((
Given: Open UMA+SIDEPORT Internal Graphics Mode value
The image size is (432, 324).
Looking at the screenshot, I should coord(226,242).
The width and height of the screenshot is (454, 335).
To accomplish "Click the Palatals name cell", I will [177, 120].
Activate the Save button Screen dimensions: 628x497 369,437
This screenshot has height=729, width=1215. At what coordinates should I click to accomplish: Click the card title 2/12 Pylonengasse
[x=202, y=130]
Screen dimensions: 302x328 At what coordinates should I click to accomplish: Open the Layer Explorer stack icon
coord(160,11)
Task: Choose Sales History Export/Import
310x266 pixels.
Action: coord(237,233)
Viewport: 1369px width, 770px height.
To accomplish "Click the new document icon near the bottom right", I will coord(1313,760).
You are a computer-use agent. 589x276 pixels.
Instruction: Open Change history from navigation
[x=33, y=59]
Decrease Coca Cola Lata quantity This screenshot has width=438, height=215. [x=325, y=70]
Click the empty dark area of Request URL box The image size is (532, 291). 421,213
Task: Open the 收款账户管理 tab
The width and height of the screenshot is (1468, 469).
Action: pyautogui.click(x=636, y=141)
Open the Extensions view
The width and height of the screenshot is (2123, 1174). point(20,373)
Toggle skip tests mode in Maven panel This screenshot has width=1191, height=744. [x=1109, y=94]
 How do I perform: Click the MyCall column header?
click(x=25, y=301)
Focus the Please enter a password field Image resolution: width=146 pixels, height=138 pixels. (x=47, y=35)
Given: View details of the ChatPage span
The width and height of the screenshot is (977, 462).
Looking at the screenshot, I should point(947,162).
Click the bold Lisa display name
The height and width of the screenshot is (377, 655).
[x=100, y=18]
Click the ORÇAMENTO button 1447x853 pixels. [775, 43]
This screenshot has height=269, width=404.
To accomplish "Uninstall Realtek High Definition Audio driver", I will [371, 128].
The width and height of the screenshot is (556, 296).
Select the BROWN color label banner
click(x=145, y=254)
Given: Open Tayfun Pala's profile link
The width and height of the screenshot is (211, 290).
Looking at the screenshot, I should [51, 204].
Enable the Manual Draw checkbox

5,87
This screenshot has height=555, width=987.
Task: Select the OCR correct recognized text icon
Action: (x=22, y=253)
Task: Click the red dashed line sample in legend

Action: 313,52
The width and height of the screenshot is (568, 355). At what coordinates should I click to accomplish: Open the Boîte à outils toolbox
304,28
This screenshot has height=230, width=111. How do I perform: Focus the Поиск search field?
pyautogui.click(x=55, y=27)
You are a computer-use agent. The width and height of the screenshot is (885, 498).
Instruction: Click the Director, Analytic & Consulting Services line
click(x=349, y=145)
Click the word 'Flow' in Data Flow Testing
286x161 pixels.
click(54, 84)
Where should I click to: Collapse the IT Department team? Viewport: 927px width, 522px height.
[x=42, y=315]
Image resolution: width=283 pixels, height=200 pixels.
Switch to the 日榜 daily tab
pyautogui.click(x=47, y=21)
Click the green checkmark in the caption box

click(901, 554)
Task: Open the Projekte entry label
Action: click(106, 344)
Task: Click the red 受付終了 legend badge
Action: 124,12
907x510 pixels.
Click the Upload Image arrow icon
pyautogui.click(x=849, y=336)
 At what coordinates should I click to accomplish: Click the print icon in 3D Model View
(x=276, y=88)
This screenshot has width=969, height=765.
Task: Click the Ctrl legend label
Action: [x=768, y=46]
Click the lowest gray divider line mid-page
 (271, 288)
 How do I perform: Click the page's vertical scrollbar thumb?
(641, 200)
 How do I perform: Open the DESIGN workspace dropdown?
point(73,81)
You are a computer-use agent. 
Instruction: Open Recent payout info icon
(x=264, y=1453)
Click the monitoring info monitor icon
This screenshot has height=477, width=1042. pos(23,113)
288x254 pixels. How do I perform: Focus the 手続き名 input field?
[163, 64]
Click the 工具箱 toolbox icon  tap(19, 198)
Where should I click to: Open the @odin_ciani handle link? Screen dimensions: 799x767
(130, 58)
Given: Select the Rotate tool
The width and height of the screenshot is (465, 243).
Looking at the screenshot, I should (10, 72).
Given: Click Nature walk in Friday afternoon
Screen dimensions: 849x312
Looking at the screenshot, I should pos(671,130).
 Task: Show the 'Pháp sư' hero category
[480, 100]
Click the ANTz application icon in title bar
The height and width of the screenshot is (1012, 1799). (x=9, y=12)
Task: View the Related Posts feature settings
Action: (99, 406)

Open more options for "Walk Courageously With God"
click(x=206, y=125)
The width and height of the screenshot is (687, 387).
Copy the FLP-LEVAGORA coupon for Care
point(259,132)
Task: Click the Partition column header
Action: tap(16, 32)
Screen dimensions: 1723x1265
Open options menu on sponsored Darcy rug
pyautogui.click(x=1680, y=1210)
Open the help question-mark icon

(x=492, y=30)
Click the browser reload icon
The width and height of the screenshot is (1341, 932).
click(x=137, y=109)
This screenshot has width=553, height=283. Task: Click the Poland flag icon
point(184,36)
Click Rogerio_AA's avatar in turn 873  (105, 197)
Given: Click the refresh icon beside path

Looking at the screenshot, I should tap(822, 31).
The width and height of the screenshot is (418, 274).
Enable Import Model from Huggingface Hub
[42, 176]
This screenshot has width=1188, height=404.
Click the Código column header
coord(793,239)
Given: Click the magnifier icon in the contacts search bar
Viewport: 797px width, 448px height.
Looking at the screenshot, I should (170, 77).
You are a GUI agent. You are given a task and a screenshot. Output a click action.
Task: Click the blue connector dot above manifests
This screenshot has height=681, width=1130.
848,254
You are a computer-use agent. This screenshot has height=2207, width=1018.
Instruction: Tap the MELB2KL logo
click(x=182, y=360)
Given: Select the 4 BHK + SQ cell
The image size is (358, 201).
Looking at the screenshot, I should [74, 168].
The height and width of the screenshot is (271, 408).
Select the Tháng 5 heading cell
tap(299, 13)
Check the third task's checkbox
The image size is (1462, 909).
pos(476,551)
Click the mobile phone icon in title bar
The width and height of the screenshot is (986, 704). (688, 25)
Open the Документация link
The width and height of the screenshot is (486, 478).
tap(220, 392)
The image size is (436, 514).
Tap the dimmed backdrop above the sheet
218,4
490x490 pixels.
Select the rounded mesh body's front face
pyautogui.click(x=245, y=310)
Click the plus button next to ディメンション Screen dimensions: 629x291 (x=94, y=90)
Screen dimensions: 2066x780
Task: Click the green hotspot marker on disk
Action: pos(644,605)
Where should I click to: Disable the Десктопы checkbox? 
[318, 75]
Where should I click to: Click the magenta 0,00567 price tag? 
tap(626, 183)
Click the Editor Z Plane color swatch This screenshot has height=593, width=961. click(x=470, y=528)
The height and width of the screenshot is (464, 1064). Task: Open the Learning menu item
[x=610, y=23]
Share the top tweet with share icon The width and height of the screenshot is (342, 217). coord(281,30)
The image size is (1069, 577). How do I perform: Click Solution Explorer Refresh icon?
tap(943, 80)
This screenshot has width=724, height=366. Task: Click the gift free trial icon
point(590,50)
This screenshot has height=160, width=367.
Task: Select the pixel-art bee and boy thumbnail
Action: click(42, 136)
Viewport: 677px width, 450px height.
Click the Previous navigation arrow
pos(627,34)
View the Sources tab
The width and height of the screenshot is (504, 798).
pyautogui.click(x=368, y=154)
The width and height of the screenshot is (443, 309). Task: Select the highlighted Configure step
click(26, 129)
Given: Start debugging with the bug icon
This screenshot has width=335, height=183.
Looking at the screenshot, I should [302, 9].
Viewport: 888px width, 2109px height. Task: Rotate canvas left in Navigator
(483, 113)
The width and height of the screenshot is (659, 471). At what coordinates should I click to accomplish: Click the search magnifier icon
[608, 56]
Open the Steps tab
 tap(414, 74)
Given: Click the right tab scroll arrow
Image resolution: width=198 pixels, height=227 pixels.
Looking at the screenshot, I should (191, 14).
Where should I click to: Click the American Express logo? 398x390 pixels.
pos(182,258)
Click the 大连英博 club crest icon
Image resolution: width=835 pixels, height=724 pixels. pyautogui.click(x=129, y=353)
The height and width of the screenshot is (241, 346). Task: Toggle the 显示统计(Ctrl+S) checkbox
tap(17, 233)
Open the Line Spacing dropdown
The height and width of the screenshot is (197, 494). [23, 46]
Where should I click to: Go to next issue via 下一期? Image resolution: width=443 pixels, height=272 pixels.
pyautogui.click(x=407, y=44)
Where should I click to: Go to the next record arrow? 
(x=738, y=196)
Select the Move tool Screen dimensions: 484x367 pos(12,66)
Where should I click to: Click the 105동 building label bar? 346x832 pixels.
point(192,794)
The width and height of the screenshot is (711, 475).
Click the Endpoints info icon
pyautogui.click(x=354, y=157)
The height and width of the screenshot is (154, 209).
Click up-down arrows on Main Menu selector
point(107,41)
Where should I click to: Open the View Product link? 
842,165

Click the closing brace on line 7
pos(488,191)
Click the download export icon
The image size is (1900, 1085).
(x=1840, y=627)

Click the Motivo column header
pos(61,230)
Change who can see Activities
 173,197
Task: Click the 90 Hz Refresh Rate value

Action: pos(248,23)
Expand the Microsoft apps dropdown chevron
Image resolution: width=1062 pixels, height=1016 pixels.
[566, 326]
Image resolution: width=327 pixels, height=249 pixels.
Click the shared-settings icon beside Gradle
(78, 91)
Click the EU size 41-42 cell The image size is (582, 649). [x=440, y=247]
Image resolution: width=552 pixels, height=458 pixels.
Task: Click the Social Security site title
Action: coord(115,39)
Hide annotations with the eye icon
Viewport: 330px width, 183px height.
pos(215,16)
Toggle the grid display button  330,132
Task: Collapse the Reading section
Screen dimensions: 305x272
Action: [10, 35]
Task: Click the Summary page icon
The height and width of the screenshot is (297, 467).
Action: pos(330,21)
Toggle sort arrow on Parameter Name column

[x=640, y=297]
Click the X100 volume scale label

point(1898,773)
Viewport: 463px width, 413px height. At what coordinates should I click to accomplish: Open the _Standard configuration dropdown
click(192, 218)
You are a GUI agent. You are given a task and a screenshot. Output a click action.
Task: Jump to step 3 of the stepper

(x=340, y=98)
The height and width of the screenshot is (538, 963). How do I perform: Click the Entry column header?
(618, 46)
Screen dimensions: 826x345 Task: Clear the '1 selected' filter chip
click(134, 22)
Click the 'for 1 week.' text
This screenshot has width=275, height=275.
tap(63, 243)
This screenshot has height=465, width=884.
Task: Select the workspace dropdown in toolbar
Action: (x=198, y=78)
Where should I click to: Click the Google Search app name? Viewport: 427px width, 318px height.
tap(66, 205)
))
• Brief: Rewrite the entries starting at the line that contains "Task: Show the 'Pháp sư' hero category" and ending after the line that contains "coord(793,239)", changing every "icon" to "button" and leaving everything else the same.

• Solution to this task:
 Task: Show the 'Pháp sư' hero category
[480, 100]
Click the ANTz application button in title bar
The height and width of the screenshot is (1012, 1799). (x=9, y=12)
Task: View the Related Posts feature settings
Action: (99, 406)

Open more options for "Walk Courageously With God"
click(x=206, y=125)
The width and height of the screenshot is (687, 387).
Copy the FLP-LEVAGORA coupon for Care
point(259,132)
Task: Click the Partition column header
Action: tap(16, 32)
Screen dimensions: 1723x1265
Open options menu on sponsored Darcy rug
pyautogui.click(x=1680, y=1210)
Open the help question-mark button

(x=492, y=30)
Click the browser reload button
The width and height of the screenshot is (1341, 932).
click(x=137, y=109)
This screenshot has width=553, height=283. Task: Click the Poland flag button
point(184,36)
Click Rogerio_AA's avatar in turn 873  (105, 197)
Given: Click the refresh button beside path

Looking at the screenshot, I should tap(822, 31).
The width and height of the screenshot is (418, 274).
Enable Import Model from Huggingface Hub
[42, 176]
This screenshot has width=1188, height=404.
Click the Código column header
coord(793,239)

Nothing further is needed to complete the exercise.